Ai Mondiali non si segna su punizione, e secondo i calciatori la colpa è anche del pallone

Alcuni giocatori, tra cui Kieran Trippier, sostengono che Al Rihla sia troppo leggero.
di Redazione Undici 29 Novembre 2022 alle 13:45

È terminata la seconda giornata della fase a gironi dei Mondiali, e mai come questa volta la stragrande maggioranza dei verdetti non sono arrivati, nel senso che sono ancora incerti: le squadre già sicure di passare il turno sono appena tre, Francia, Brasile e Portogallo, e solo Qatar e Canada sono state matematicamente eliminate dal torneo. E allora è inevitabile concentrarsi su altri dati, espressione di altre tendenze. Per esempio: gli zero gol segnati su calcio di punizione diretto. Il tabù sembrava essere stato infranto dal marocchino Sabiri, durante la partita contro il Belgio, ma alla fine la Fifa ha assegnato il gol a Saiss – che ha effettivamente sfiorato la palla. In ogni caso, non si sarebbe trattato di un gol su punizione “canonico”, di quelli che accendono la fantasia del pubblico per la traiettoria a scavalcare o ad aggirare la barriera: il calciatore della Sampdoria non aveva tirato davvero verso la porta, piuttosto aveva servito un cross velenoso con una traiettoria finita nello specchio difeso (male) da Courtois.

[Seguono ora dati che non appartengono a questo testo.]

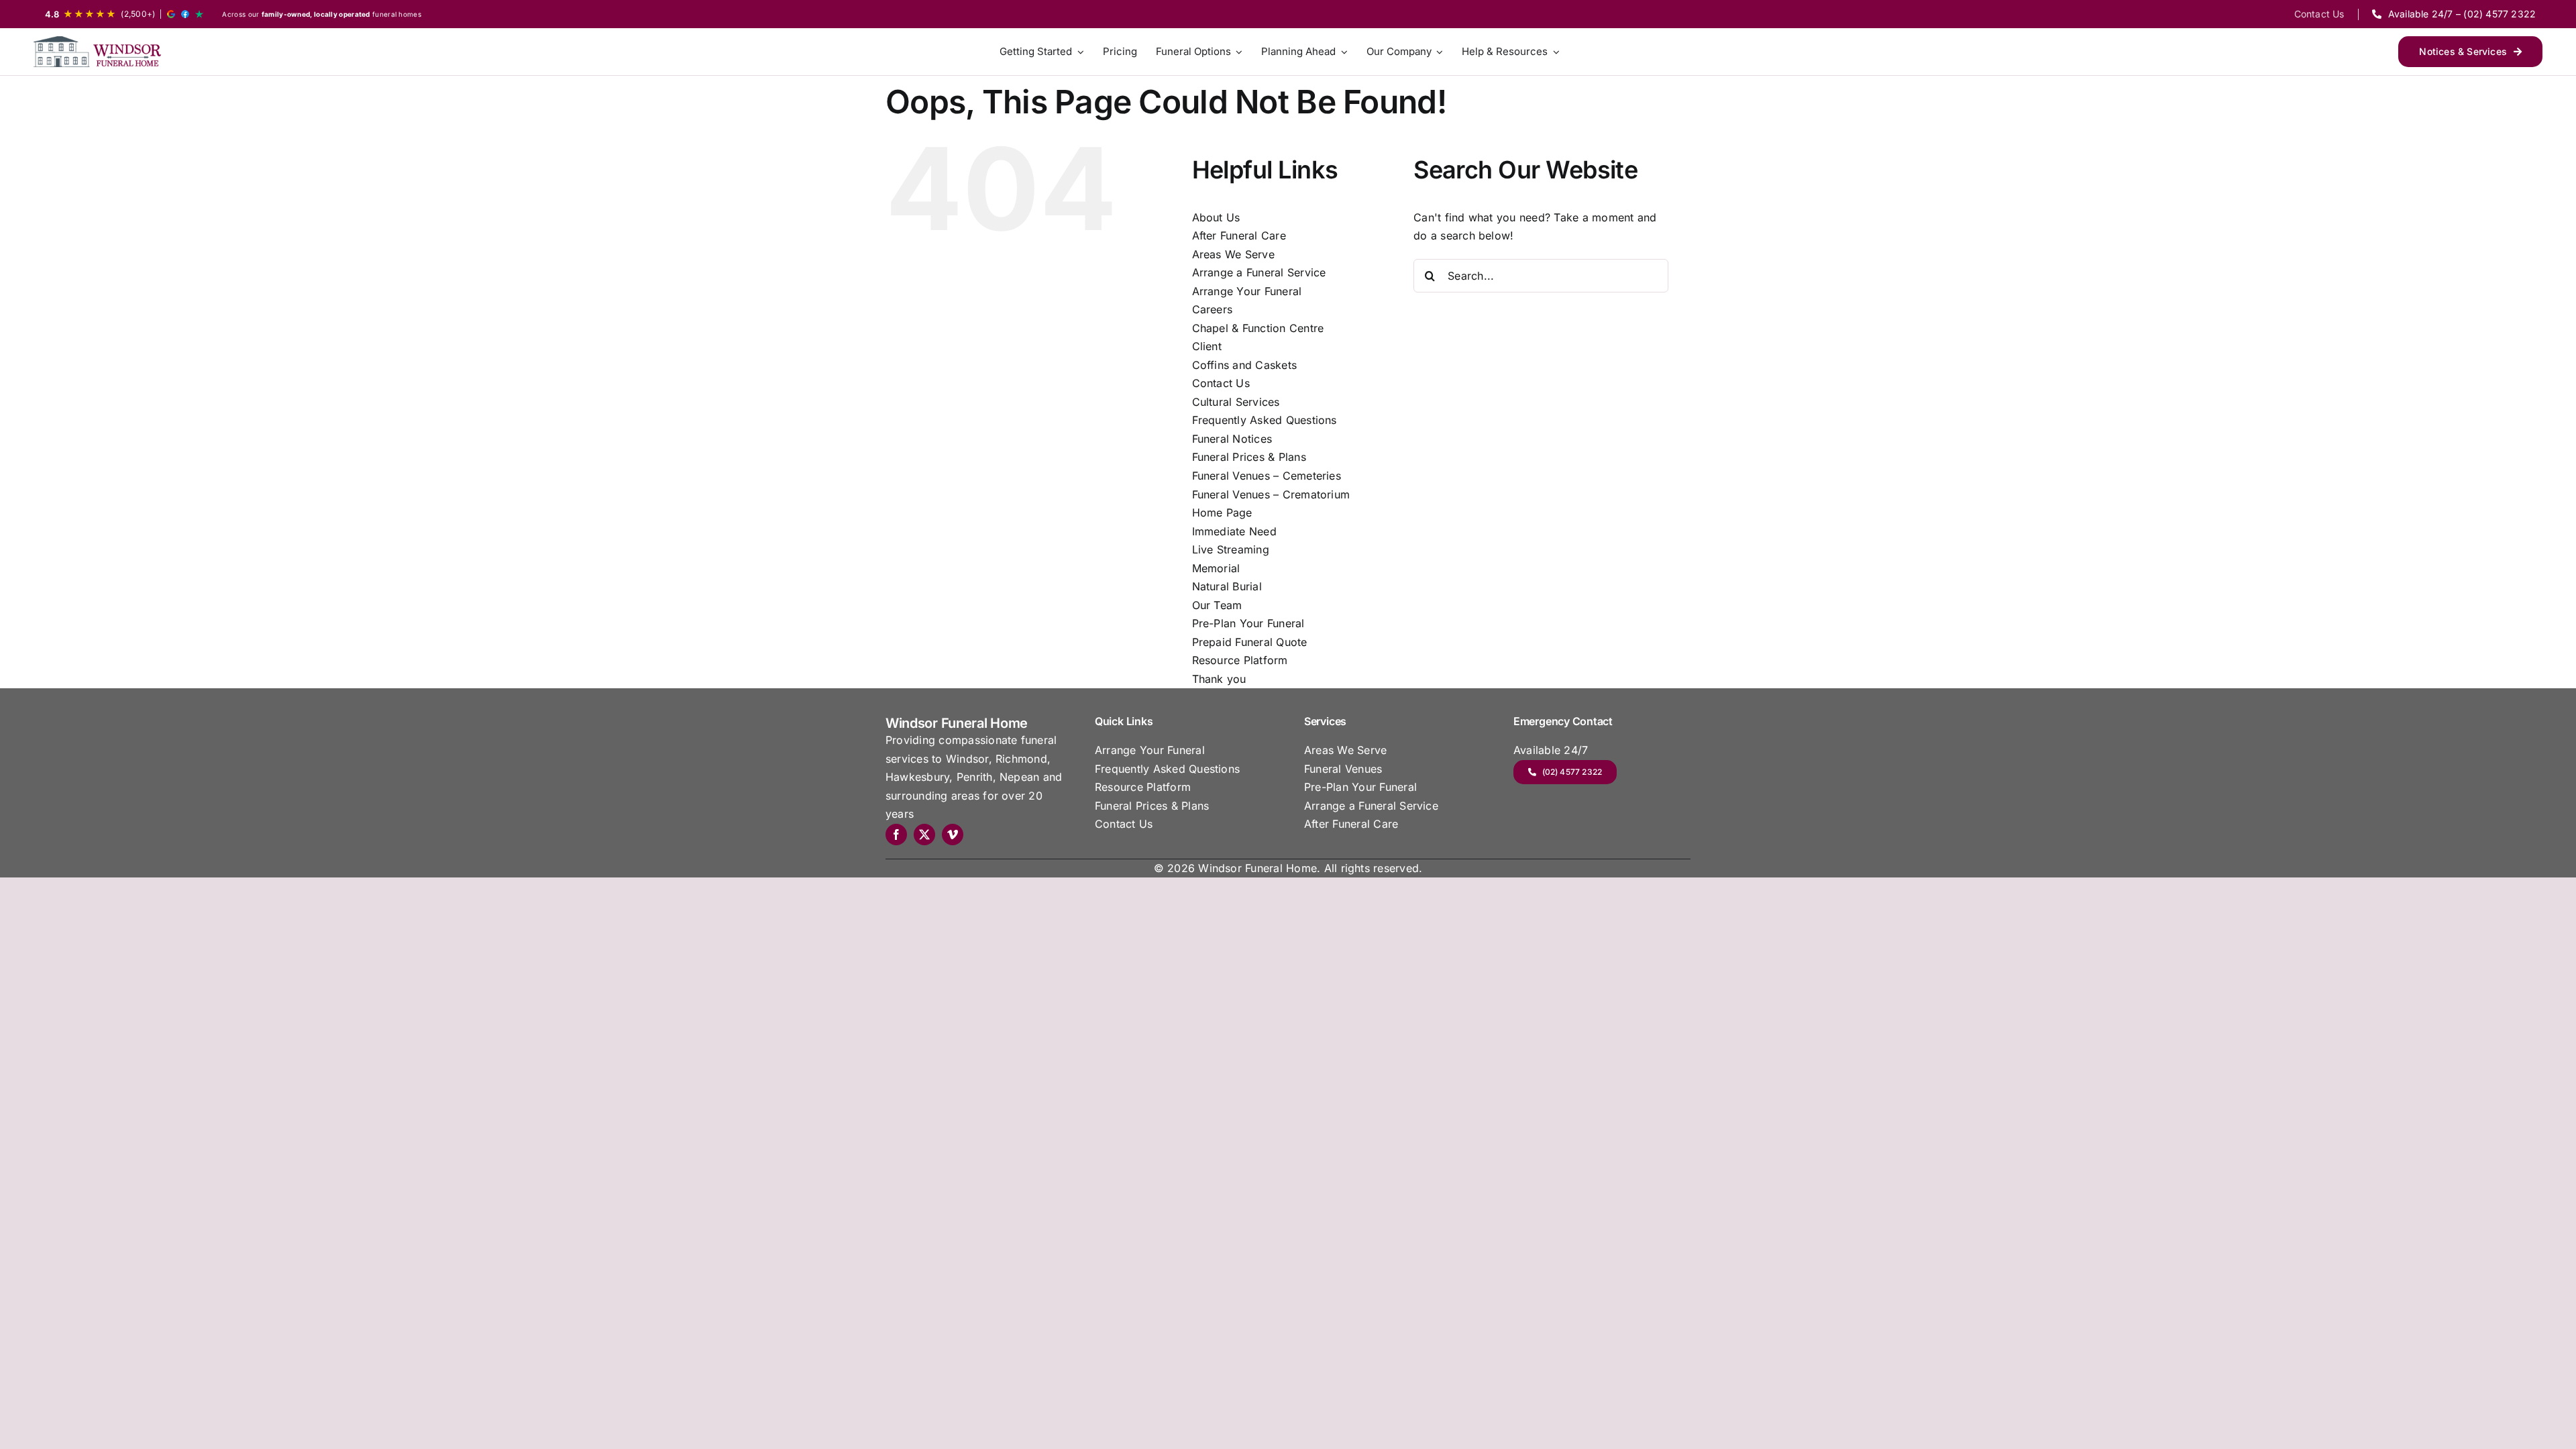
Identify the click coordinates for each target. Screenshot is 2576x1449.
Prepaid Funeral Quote (1249, 642)
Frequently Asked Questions (1264, 420)
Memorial (1216, 568)
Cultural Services (1236, 402)
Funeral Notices (1232, 438)
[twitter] (924, 834)
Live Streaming (1230, 549)
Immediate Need (1234, 531)
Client (1207, 346)
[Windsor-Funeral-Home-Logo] (97, 51)
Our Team (1217, 605)
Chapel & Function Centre (1258, 328)
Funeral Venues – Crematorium (1271, 494)
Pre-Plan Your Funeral (1248, 623)
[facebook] (896, 834)
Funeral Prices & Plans (1249, 457)
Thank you (1219, 679)
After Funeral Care (1239, 235)
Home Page (1222, 512)
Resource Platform (1240, 660)
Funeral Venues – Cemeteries (1266, 475)
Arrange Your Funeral (1247, 291)
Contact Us (1221, 383)
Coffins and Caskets (1244, 365)
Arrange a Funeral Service (1259, 272)
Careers (1212, 309)
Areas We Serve (1233, 254)
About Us (1216, 217)
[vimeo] (952, 834)
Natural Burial (1227, 586)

Per qualcuno, questa siccità di gol su punizione potrebbe essere ricondotta a un aspetto di cui si torna a parlare in occasione di tutti i Mondiali e di tutti gli Europei: il peso, la forma, i movimenti tipici del pallone creato appositamente per la manifestazione. In questo caso si tratta dell’Al Rihla fabbricato da adidas, accusato di essere troppo leggero. Lo spunto per dare la colpa a questo nuovo prodotto dell’azienda tedesca è arrivato da Kieran Trippier, terzino dell’Inghilterra che batte le punizioni e che aveva segnato da fermo ai Mondiali russi di quattro anni fa: «Quando la calci», ha detto Trippier, «sembra che questa palla voli via se ci metti troppa potenza. Magari è colpa nostra, dei giocatori: non ci sono scuse, ci alleniamo tutti con questo pallone e dovremmo imparare a tirare. Ma a ogni competizione è sempre diversa, dobbiamo adattarci».

Anche adidas, prima dei Mondiali, aveva annunciato che il suo Al Rihla «viaggia più velocemente in volo di qualsiasi pallone della Coppa del Mondo». Secondo l’azienda tedesca, si tratta di un adattamento ai cambiamenti del gioco: Franziska Löffelmann, direttore del design di adidas, ha spiegato che «il calcio va sempre più veloce, ed è per questo che serve un pallone in grado di assecondare questa tendenza. L’altro aspetto su cui ci siamo concentrati è la precisione: il nucleo del pallone è realizzato in modo da massimizzare la ritenzione dell’aria e preservare la forma e quindi la traiettoria impressa dal piede». Non è tutto: Al Rihla è integrato anche di un sensore di movimento che permette di tracciare con più accuratezza i movimenti della palla e quindi di supportare il Var e il fuorigioco semiautomatico. Era già stato utilizzato durante la Coppa del mondo per club 2021, giocatasi ad Abu Dhabi, e allora i giocatori non avevano fatto alcuna rimostranza. Ma forse non l’avevano sperimentato abbastanza, e allora torna alla mente l’indimenticabile caso-Jabulani, relativo al pallone usato per l’edizione 2010 in Sudafrica: dodici anni fa, tutti i calciatori – soprattutto i portieri, ma anche i giocatori di movimento – si lamentarono per l’ingovernabilità della sfera progettata e realizzata da adidas. Non siamo ancora a quel livello, per fortuna.